Sin embargo, hay un aspecto determinante que confiere un valor añadido al proyecto, una especie de escudo protector frente a todos esos prejuicios: la mera presencia de Tom Cruise, que se ha reivindicado durante las últimas dos décadas -en especial a través de la saga de Misión Imposible- en uno de los principales garantes del cine popular y de entretenimiento, tal y como lo hemos conocido antes de que la recreación digital terminara por abarcarlo todo y convertir la imaginación en una herramienta al servicio de la ostentación y el más difícil todavía, aunque agotando asimismo la capacidad de sorpresa. 

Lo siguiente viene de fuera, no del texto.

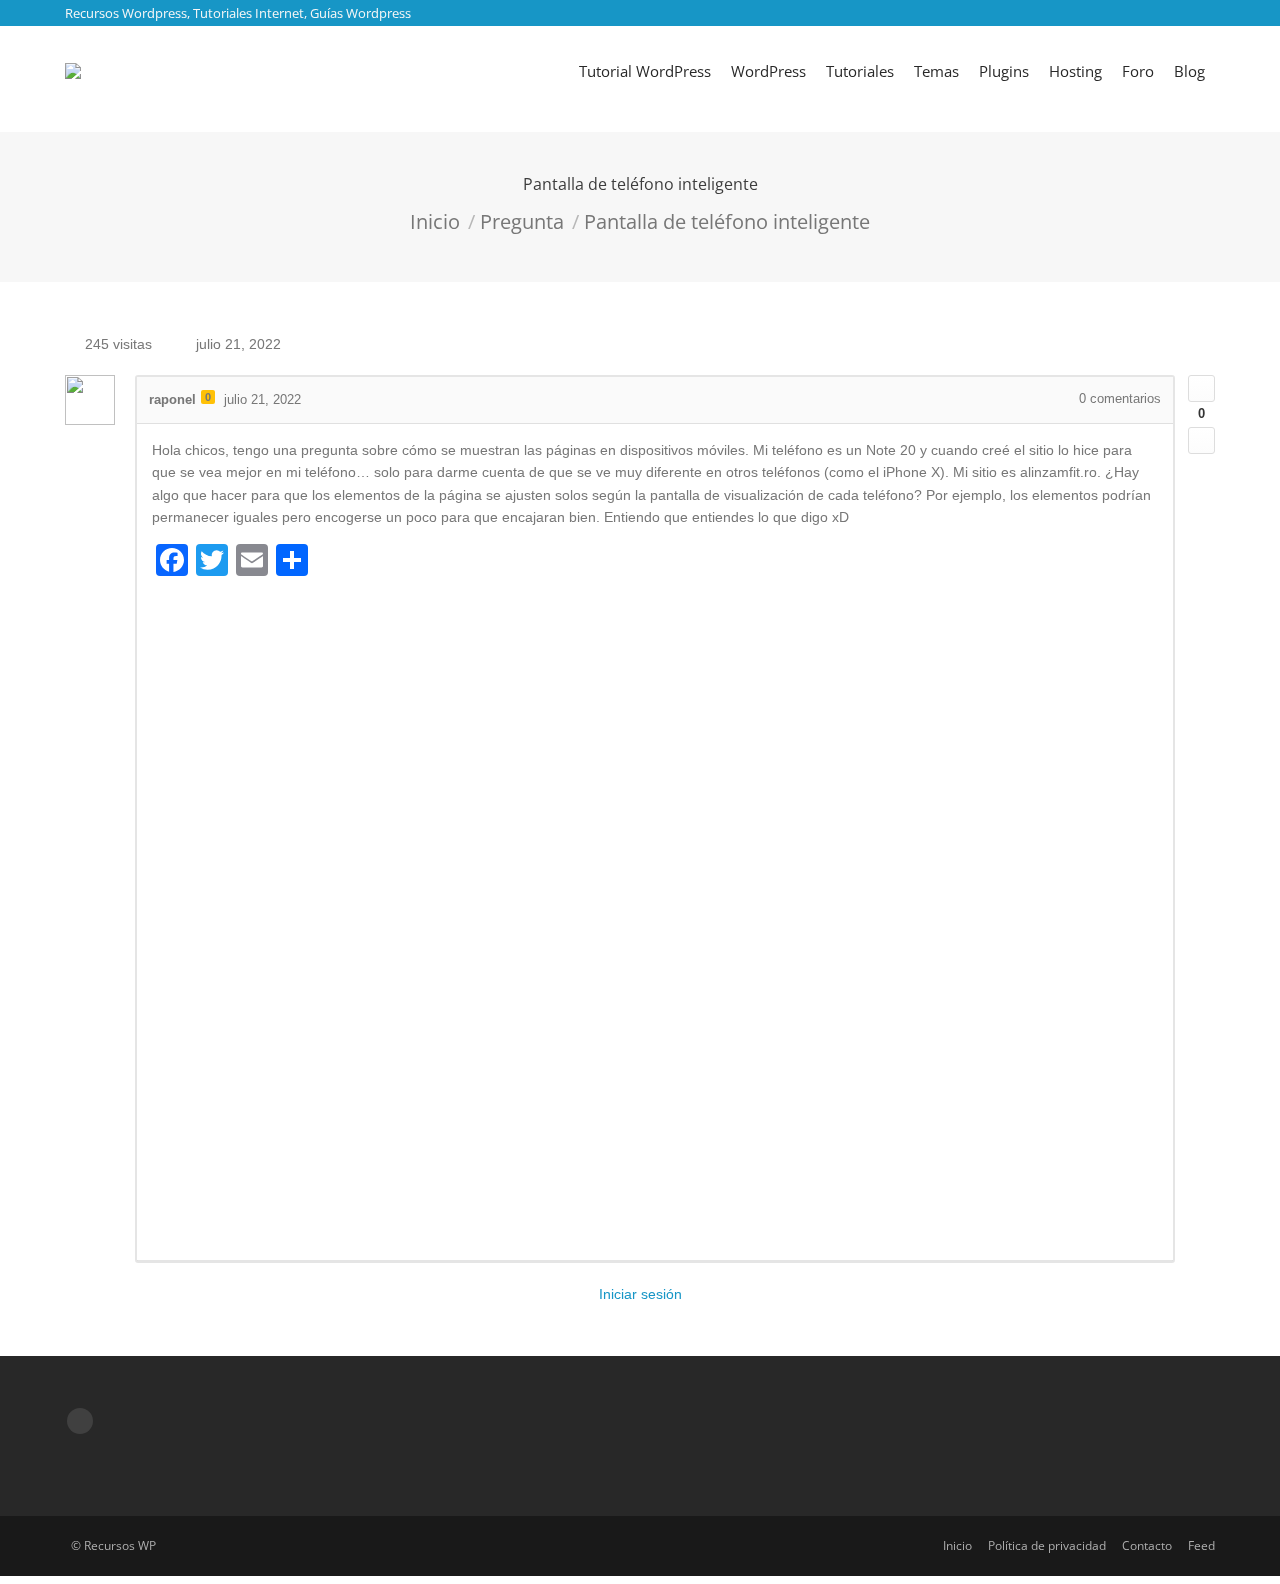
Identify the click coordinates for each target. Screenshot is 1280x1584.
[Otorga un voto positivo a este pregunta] (1201, 388)
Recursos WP (120, 1545)
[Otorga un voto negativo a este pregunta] (1201, 440)
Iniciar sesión (640, 1294)
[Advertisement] (655, 917)
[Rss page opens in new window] (80, 1421)
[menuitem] (645, 71)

En este sentido, Top Gun: Maverick existe gracias a Cruise, quien no solo se ha empeñado en que sea mucho mejor que la cinta de Tony Scott, sino que vuelve a demostrar que el cine se inventó para que el público fuera en masa a las salas a ver películas como ésta: acción, romance, aventura, espectáculo. Y con mayor mérito en un momento en el que la mayoría de películas de estreno van directamente a las plataformas en streaming.

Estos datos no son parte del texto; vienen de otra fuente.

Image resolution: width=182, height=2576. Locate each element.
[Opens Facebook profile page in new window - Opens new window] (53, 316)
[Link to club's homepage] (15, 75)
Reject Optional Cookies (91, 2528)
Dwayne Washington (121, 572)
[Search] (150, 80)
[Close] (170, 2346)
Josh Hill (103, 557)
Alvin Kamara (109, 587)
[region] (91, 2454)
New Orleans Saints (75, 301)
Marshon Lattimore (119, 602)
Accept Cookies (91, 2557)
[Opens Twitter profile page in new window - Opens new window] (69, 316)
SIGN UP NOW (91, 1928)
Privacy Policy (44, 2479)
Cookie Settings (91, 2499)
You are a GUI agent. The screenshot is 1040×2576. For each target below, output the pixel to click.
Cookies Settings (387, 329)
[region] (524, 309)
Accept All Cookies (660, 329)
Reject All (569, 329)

Por supuesto, el filme reincide en numerosos guiños al primer Top Gun, desde los contraluces que tanto gustaban a Scott a la música, el discurso patriótico -aunque se desconozca al enemigo-, la rivalidad entre pilotos o el paseo en moto, pero hay dos circunstancias significativas que lo sitúan por encima de la cinta de 1986.

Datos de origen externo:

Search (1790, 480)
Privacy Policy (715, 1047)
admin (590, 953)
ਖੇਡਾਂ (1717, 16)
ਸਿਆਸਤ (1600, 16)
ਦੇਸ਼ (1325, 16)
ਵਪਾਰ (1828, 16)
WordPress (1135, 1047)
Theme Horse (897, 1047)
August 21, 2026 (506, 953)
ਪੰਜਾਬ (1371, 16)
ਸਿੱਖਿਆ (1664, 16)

De un lado, su discurso en torno al fin de una era en la que las máquinas terminarán relevando al hombre -y que puede aplicarse a otras muchas realidades-; y, del otro, la más que eficiente puesta en escena de Joseph Kosinski de las escenas de combate en el aire, subrayada por un excelente montaje posterior que hacen de ésta una meritoria película.